Platinum surplus to widen but it soon may join palladium on price ride

AUTOMAKERS attending the 121 Mining Conference in Cape Town during February were unanimous in their view that switching from palladium to platinum in the manufacture of autocatalysts was not on the agenda for the foreseeable future.

It’s a view shared by Anglo American Platinum CEO, Chris Griffith, though with an important disclaimer. Speaking at Anglo American’s full-year results presentation on February 21, he said there “… had to be some substitution from palladium back into platinum,” adding however: “We don’t think that happens anytime soon”.

“We still think it’s two years out. And the reason for that is because the carmakers at the moment are trying to deal with real world driving issuesm” he said in reference to efficiency and emissions testing required by carmakers today in which vehicles are taken out of the laboratory in order to meet standards.

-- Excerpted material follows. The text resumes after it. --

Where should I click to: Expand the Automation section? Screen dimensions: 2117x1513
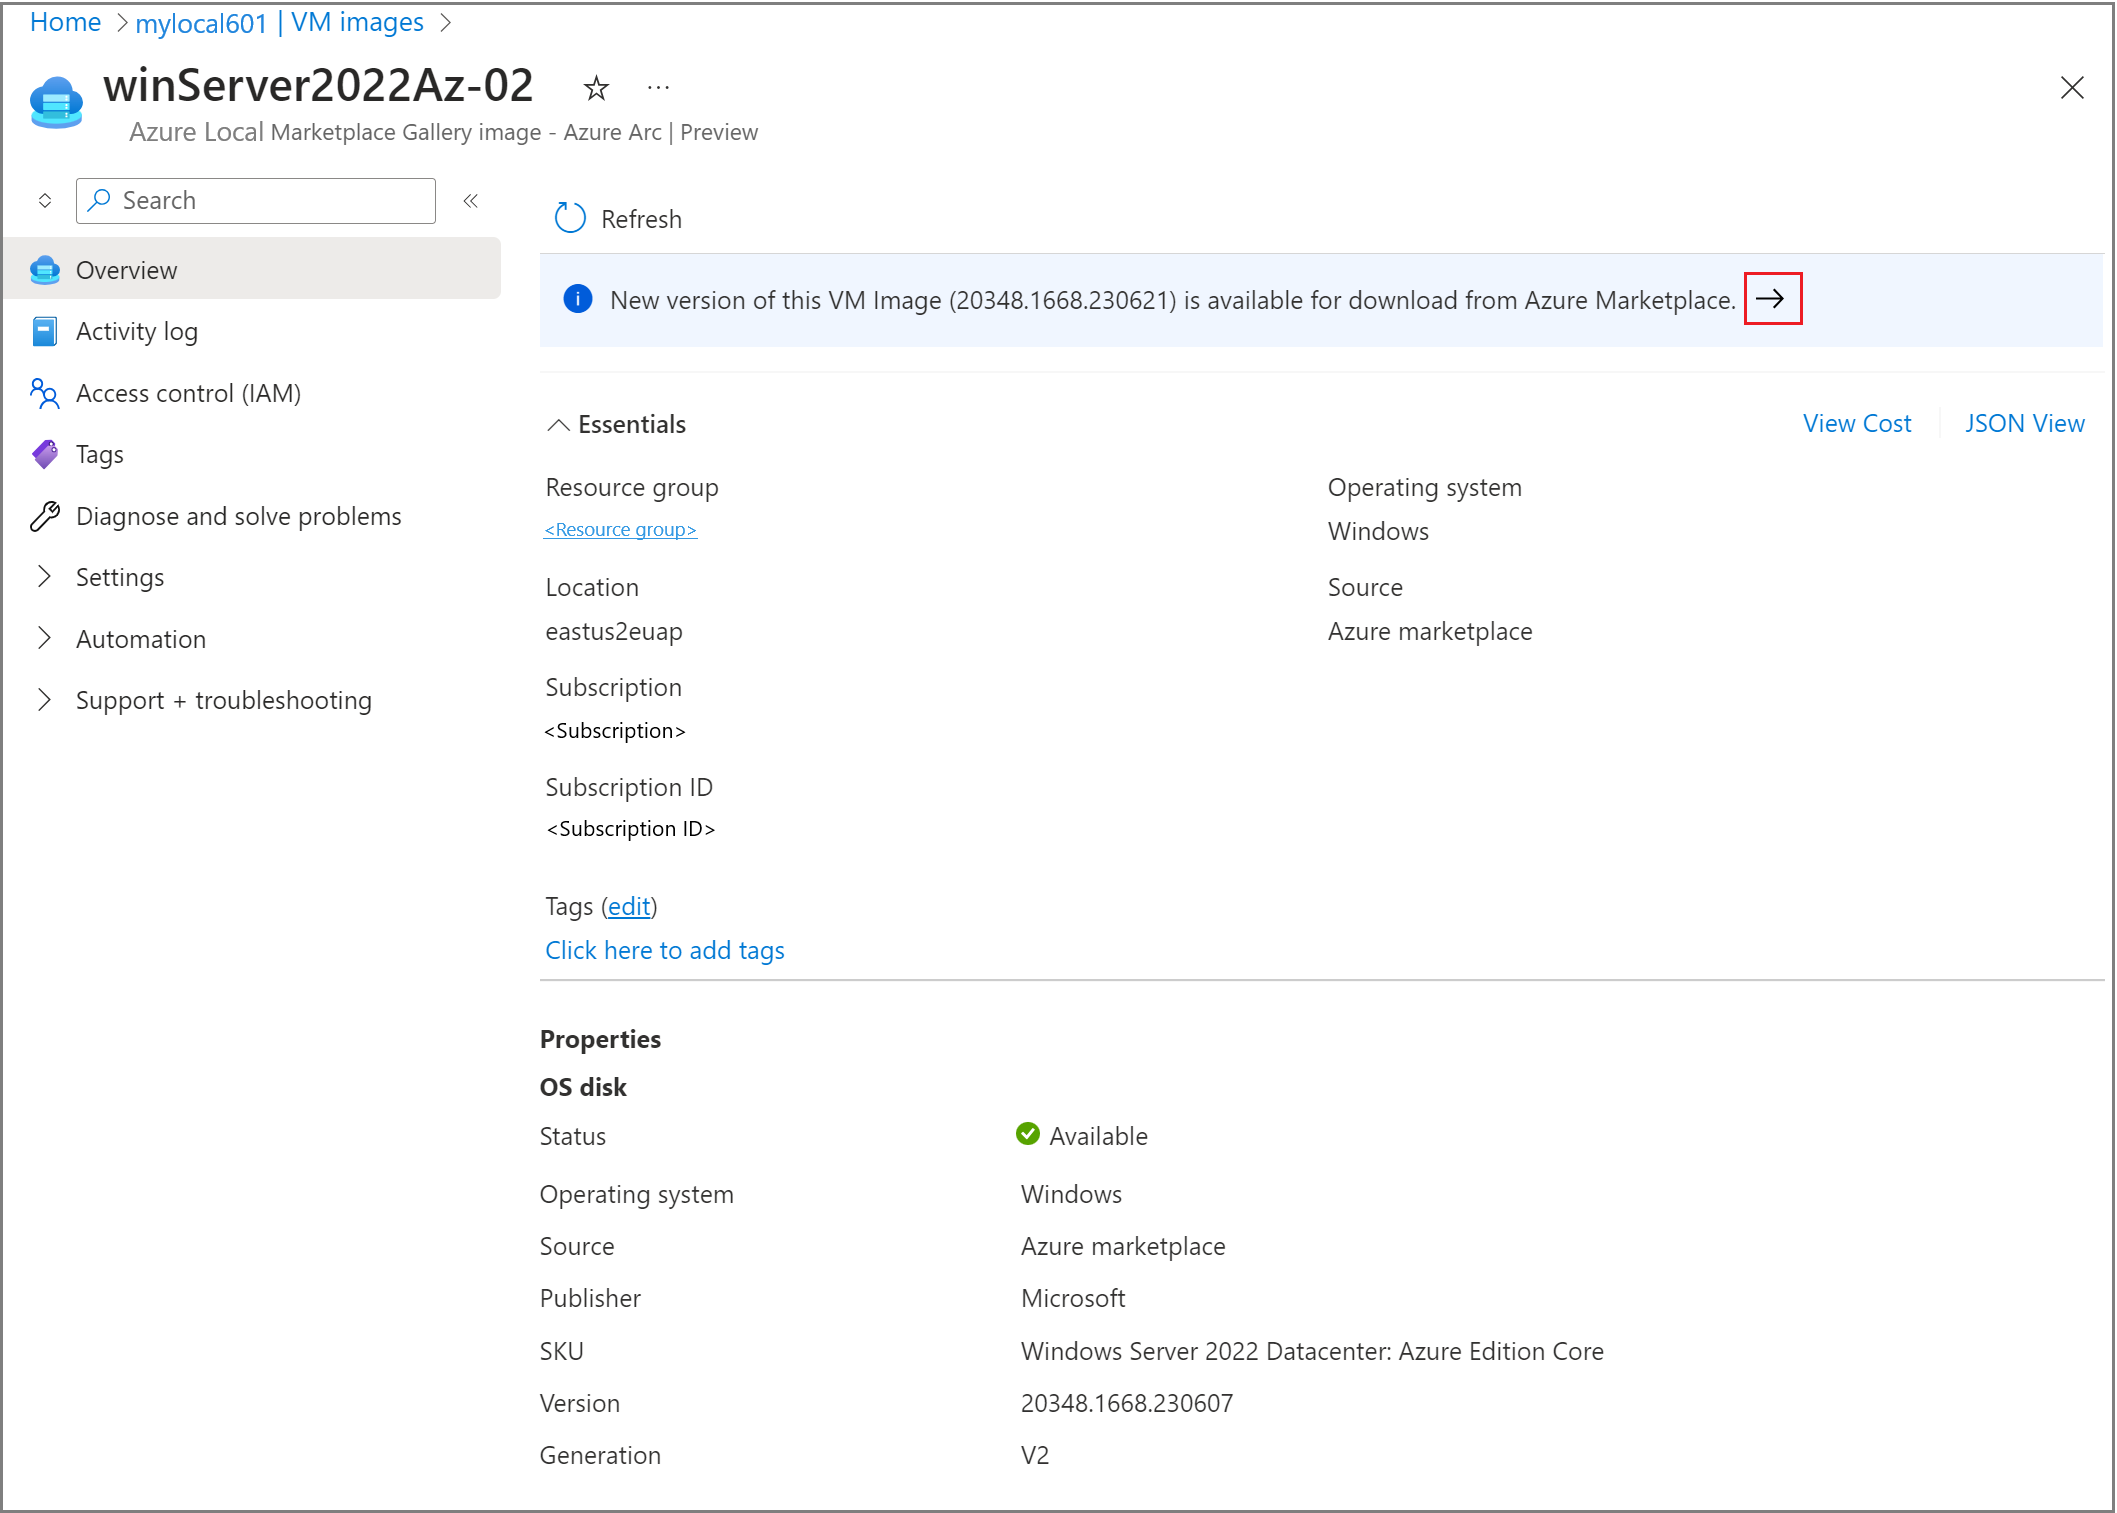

Trevor Raymond, director of research at the World Investment Platinum Council (WPIC), said switching into platinum autocatalysis might occur sooner rather than later, however. “There is nothing published to suggest this is happening, and the information of the automakers is proprietary so they are not going to say anything.

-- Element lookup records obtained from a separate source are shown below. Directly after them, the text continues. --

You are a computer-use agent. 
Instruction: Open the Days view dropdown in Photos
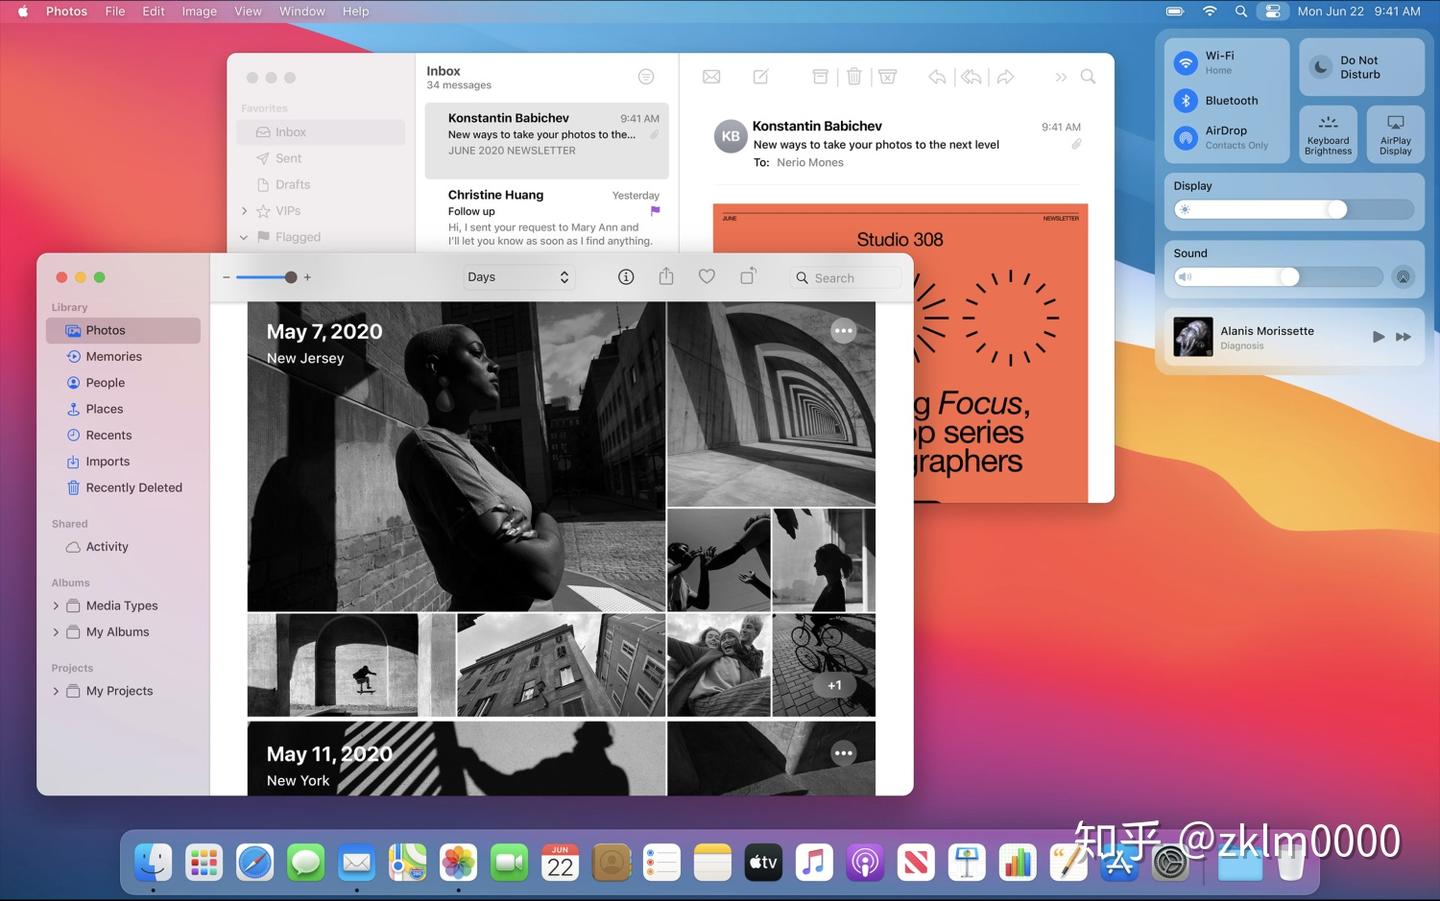point(517,276)
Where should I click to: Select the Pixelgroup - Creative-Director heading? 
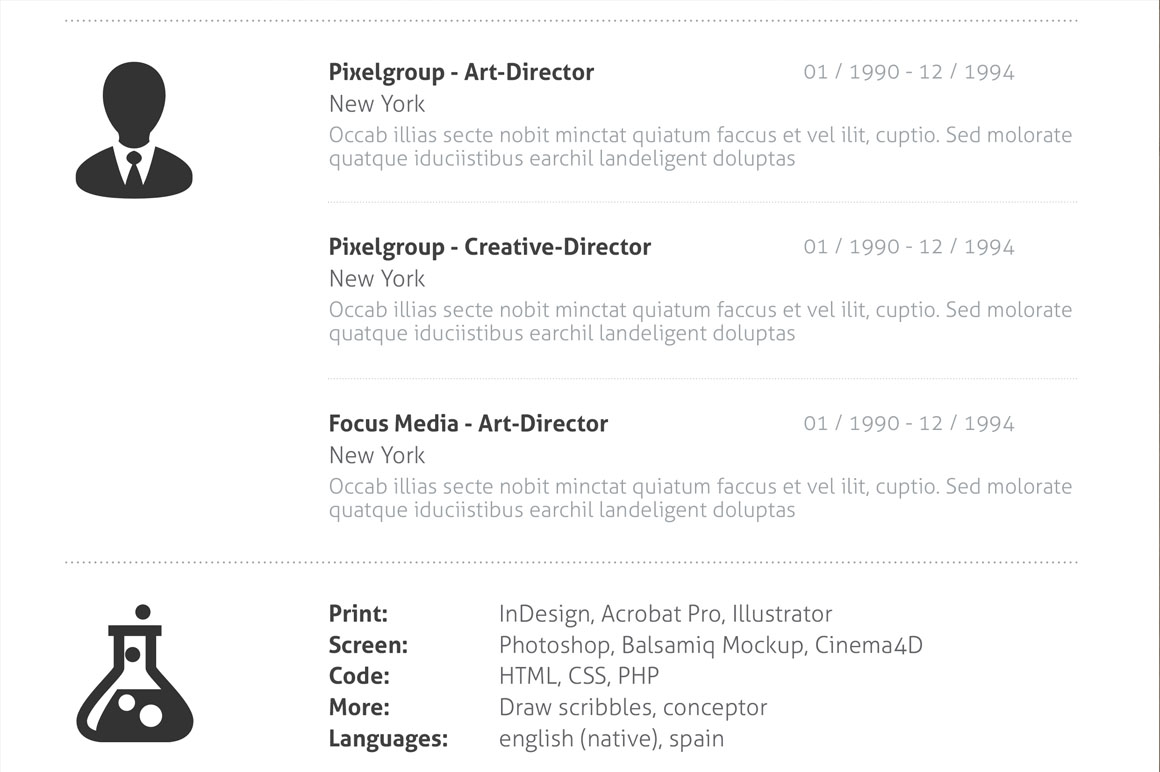point(489,247)
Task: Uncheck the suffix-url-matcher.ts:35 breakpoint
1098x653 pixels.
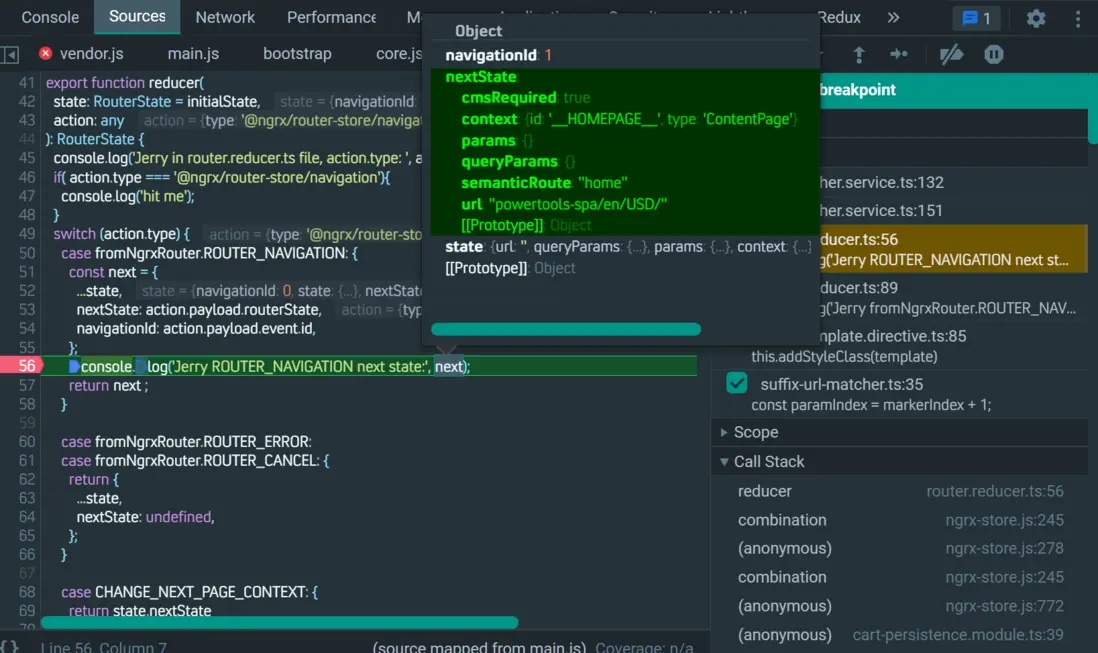Action: (x=737, y=384)
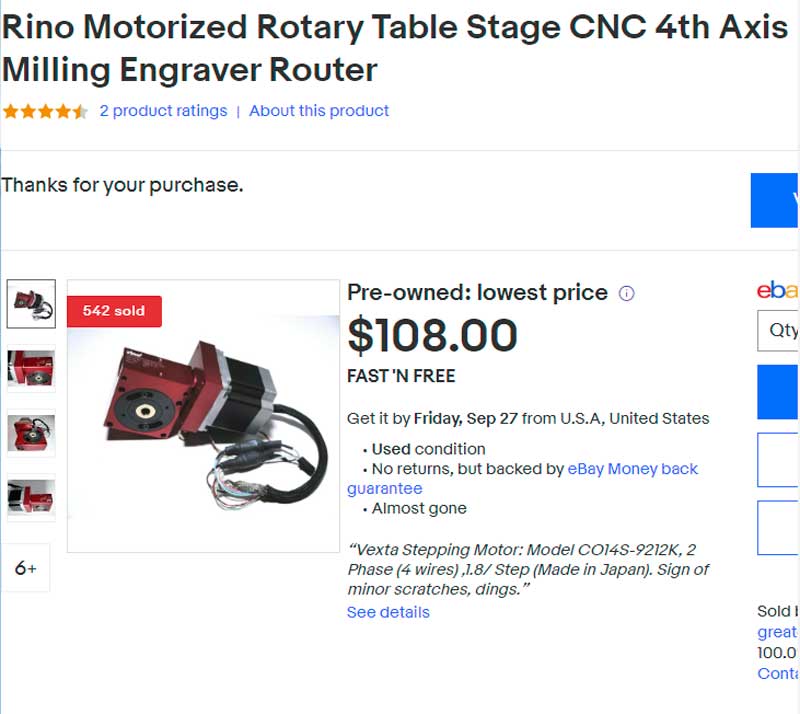Click blue button beside Thanks for your purchase

(x=775, y=200)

“All I’m saying is that the palladium market has been in sustained backwardation for 12 months now (in which the spot price of the metal is higher than its futures price). There have been eight consecutive supply deficits. Palladium sponge and ingot are in short supply.

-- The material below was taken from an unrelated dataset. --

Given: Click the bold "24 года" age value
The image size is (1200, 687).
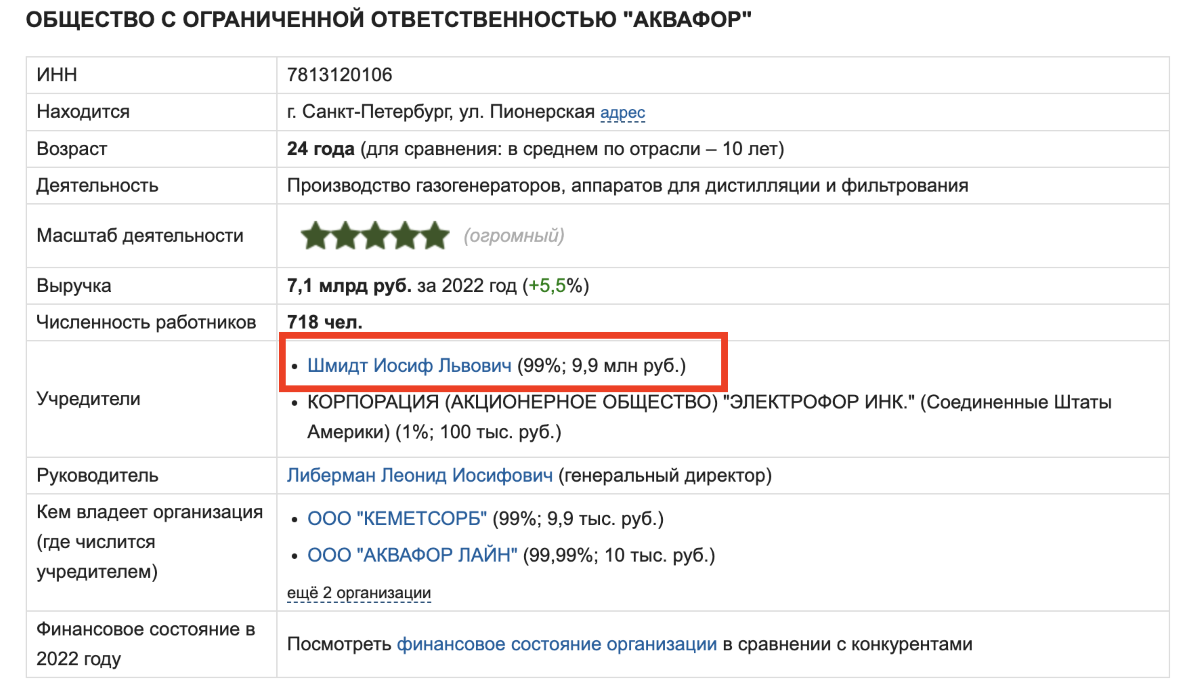Looking at the screenshot, I should 320,149.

“There’s no evidence but if you go back to 2000 (where similar conditions existed) what happened in the next three years was that one million ounces of platinum went back into gasoline (autocatalysis) cars.

“It has happened before and it will happen again.”

Anglo American CEO, Mark Cutifani, was concerned about the prospect of high prices for palladium. “We’re a bit nervous when it goes too far because what you don’t want is switching either,” he said.

But the evidence suggests that although switching between palladium and platinum is an inevitability – in the view of both Raymond and Griffiths – it doesn’t seem to imply a sharp correction in the palladium price.

About 90% of palladium production is derived from nickel or platinum production and there’s not much evidence of nickel supply growth. From a demand perspective, tighter emission standards to be adopted in China – so-called China VI – is likely to promote the use of palladium and rhodium gasoline autocatalysis. In fact, an extra gram per vehicle as required by legislation equals 700,000 to an extra million oz of palladium that’s going to be needed.

Said Griffith: “Is there about to be a crash? We don’t think there’s any likelihood soon that you see a palladium crash. I think it much more likely that palladium runs hard and it drags rhodium with it. Rhodium is cheap at these prices”.

According to Raymond, there doesn’t need to be significant substitution out of palladium into platinum in order to disturb the recent price history of platinum as a mere 5% of substitution could lead to a 14% bump in platinum demand.

SO WHAT OF PLATINUM?

According to the WPIC’s latest fourth quarter platinum report, which also adjusts the outlook for 2019, the supply surplus in platinum is likely to widen in the year to about 680,000 oz from previous estimates of 455,000 oz.

This is owing to a 5% lift in supply growth which slightly exceeds demand growth – a factor Raymond sees as a one-off event related to unlock of inventory from South African mining firms.

The WPIC makes the case for optimism for platinum. It raises a flag over potential disruptions in South Africa as power outages and industrial action related to wage disputes. In addition, recovering Western Europe diesel market share which has risen from 33.4% in September last year to 35.2% in January could increase auto demand.